The lab will be led by Dr. Summer Yue, formerly a research lead on safety for Google DeepMind's LLM Bard. Dr. Yue brings expertise in AI safety and standards from her background at DeepMind to spearhead Scale's efforts around frontier AI evaluations.
Scale's goal with SEAL is to collaborate with government and industry stakeholders to develop robust benchmarking methodologies and products for evaluating potential risks with LLMs. This includes risks outlined in the U.S. government's Executive Order on AI like enabling dangerous content and cybersecurity vulnerabilities.
The company sees an opportunity to bring more structure and transparency to how safety standards are set and applied in the AI industry. Scale plans to share its progress openly and engage with the broader research community as it refines its evaluation offerings.
Key focus areas for research at SEAL include:
- Designing comprehensive LLM safety evaluation benchmarks
- Improving reproducibility and reliability in testing methodologies
- Advancing automated rating systems using Scale's data resources
- Developing "red teaming" techniques to rigorously probe for flaws
Scale will continue providing customized evaluation services for partners tailored to specific product needs.
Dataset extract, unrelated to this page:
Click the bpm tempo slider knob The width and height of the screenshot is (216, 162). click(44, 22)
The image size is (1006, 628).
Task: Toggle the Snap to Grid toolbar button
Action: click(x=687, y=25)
However, the company believes establishing broadly applicable safety benchmarks will bring more efficiency and transparency to the LLM development process.
With major AI players like Google, Microsoft, Anthropic and others racing to release more capable LLMs, Scale's investments in safety testing reflect the industry's acknowledgement of the critical importance of trustworthy AI. The SEAL lab represents a meaningful commitment to pinpointing risks before large language models make it into production applications.